Result of merging 2 Gemma2 9B models gains 1B parameters somehow

jim-plus commented 4 months ago

Resulting model weights and SLERP merge formula here: https://huggingface.co/grimjim/Gemma2-Nephilim-v3-9B

An exl2 quant of the above works, but where did the extra 1B parameters come from?

ALucek commented 3 months ago

https://huggingface.co/AdamLucek/gemma2-2b-it-chinese-german

Also found this to happen with model stock and gemma2 2b

jim-plus commented 3 months ago

In the case of 9b, the fault appears to reside in the first safetensors chunk. There's a spurious lm_head.weight tensor that should be removed from that as well as model.safetensors.index.json, and after that the model size is what it should be.

ALucek commented 3 months ago

Beat me to it, same thing is happening here with lm_head.weight for the 2b model

looks like its likely something related to handling the tokenizer source

h-lunah commented 3 months ago

and how can the duplicate lm_head.weight be removed so I can merge uncensored models for max uncensorship?

ALucek commented 3 months ago

@piotr25691 Remove the entry for it from your index.json using whatever code editor, and then for the model itself you can directly edit the file with safetensors package.
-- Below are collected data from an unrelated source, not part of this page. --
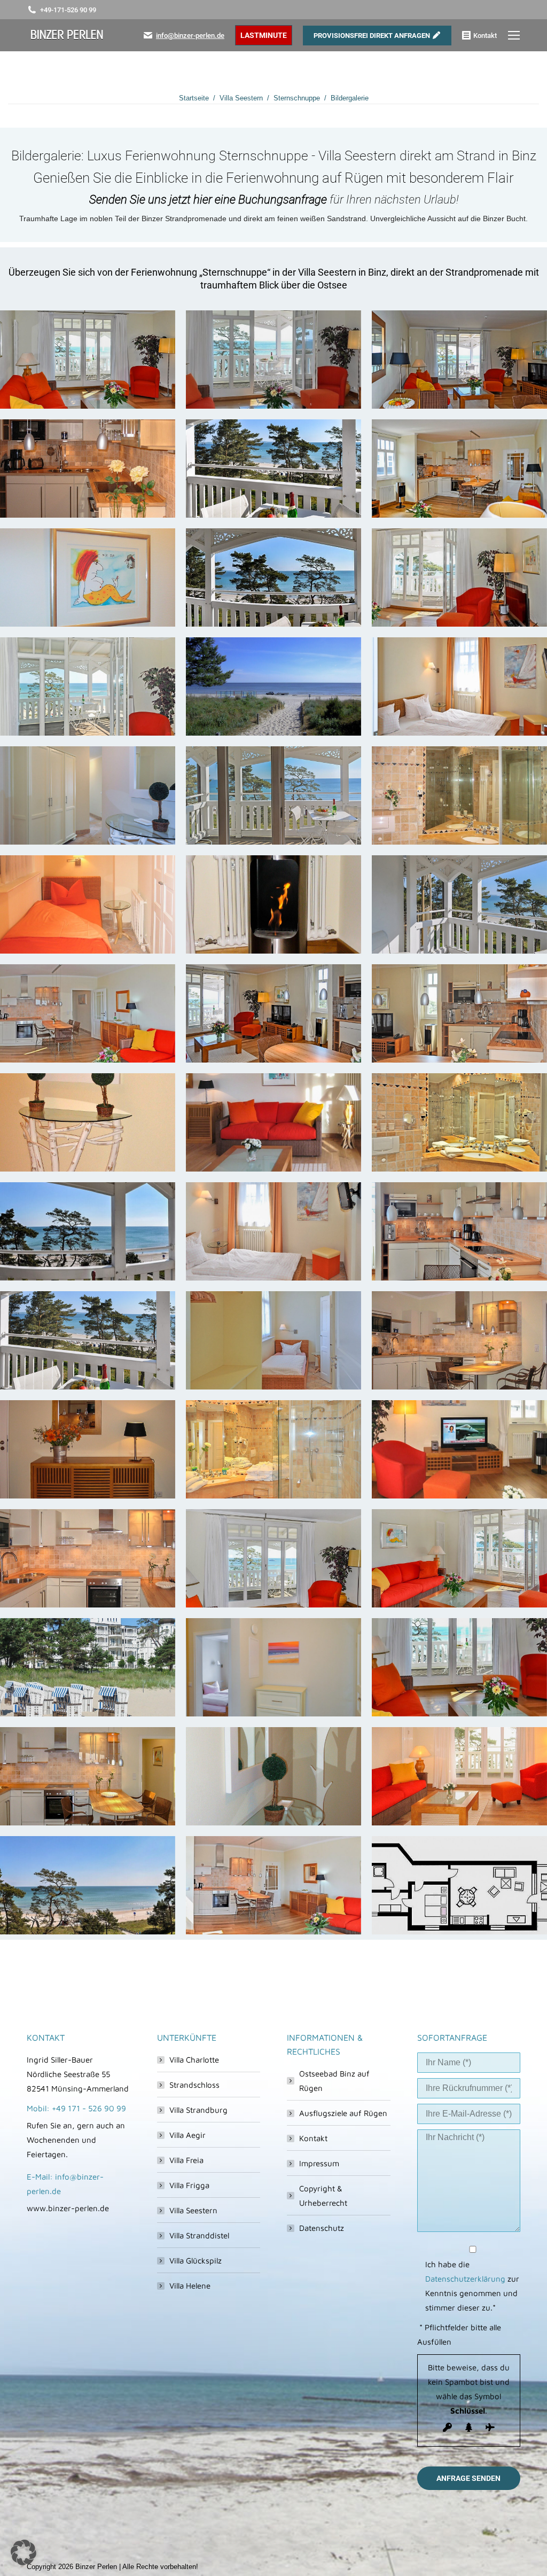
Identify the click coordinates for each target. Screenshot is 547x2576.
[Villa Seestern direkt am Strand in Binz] (87, 1667)
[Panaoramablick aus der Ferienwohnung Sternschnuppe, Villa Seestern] (87, 1231)
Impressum (319, 2163)
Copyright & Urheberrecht (323, 2195)
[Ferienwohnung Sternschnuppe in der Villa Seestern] (87, 359)
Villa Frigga (189, 2185)
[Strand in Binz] (273, 686)
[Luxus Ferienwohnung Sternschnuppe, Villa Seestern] (87, 577)
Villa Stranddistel (199, 2235)
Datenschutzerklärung (465, 2278)
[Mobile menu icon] (513, 35)
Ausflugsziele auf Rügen (343, 2113)
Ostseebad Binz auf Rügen (334, 2081)
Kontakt (313, 2138)
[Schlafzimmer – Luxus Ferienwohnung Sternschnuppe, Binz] (459, 686)
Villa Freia (186, 2160)
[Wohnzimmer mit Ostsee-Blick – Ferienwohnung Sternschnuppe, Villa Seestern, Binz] (273, 1558)
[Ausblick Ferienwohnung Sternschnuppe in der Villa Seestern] (273, 359)
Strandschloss (194, 2084)
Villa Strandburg (198, 2109)
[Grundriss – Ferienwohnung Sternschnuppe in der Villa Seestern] (459, 1885)
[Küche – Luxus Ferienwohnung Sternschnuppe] (87, 468)
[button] (23, 2552)
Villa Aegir (187, 2135)
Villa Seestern (193, 2210)
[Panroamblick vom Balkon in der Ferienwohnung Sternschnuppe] (273, 577)
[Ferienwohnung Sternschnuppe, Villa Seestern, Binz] (87, 1013)
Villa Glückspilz (195, 2260)
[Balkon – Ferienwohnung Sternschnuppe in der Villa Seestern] (273, 468)
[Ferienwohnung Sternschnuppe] (87, 1449)
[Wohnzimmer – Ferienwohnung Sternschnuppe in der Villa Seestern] (459, 577)
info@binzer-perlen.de (190, 36)
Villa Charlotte (194, 2059)
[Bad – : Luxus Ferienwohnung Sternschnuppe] (459, 795)
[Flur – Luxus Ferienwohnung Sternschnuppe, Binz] (87, 795)
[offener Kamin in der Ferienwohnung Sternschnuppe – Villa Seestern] (273, 904)
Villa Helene (189, 2285)
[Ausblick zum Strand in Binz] (87, 1885)
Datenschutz (321, 2227)
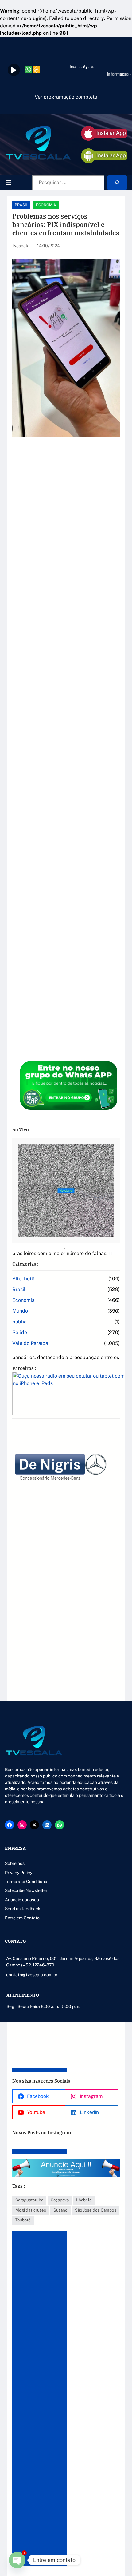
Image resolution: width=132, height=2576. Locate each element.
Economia (46, 205)
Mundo (20, 1311)
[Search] (117, 182)
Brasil (21, 205)
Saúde (19, 1332)
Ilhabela (83, 2199)
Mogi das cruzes (30, 2210)
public (19, 1322)
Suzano (60, 2210)
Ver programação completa (66, 97)
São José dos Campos (95, 2210)
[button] (113, 1742)
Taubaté (23, 2219)
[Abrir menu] (8, 182)
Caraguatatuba (29, 2199)
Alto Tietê (23, 1279)
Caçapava (60, 2199)
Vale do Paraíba (30, 1343)
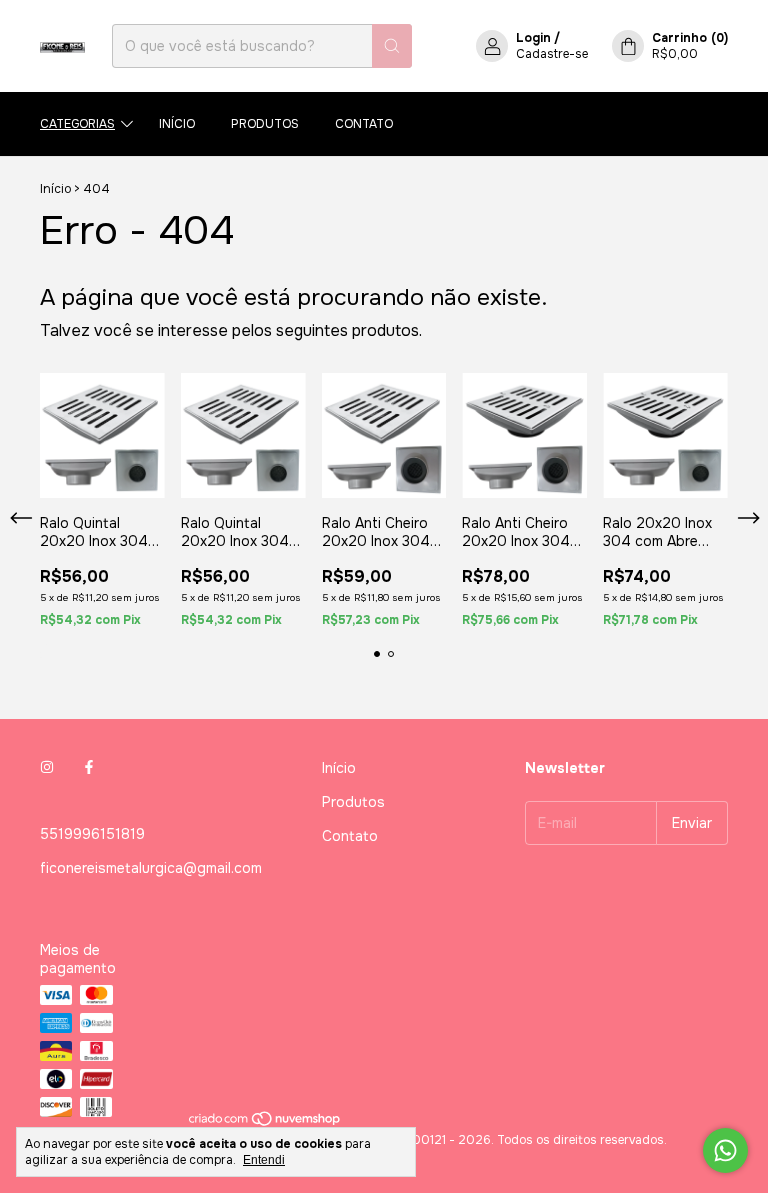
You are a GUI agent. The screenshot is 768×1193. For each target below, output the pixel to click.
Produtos (265, 124)
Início (177, 124)
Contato (364, 124)
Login (533, 38)
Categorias (77, 124)
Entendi (264, 1160)
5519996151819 (92, 834)
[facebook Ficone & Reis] (89, 768)
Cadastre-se (552, 54)
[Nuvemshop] (265, 1124)
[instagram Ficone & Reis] (47, 768)
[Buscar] (392, 46)
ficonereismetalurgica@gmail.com (151, 868)
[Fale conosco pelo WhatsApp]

Here's a simplified script that will do it for you

from safetensors import safe_open
from safetensors.torch import save_file
import torch

# Path to your SafeTensors file
input_file = "path/to/your/model-00001-of-00002.safetensors"
output_file = "path/to/your/fixed-model-00001-of-00002.safetensors"

# Load the SafeTensors file
tensors = {}
with safe_open(input_file, framework="pt", device="cpu") as f:
    for key in f.keys():
        if key != "lm_head.weight":
            tensors[key] = f.get_tensor(key)

# Save the modified tensors
save_file(tensors, output_file)

print(f"SafeTensors file without lm_head saved to {output_file}")

# Optionally, verify the removal
with safe_open(output_file, framework="pt", device="cpu") as f:
    if "lm_head.weight" not in f.keys():
        print("lm_head.weight successfully removed")
    else:
        print("Warning: lm_head.weight still present")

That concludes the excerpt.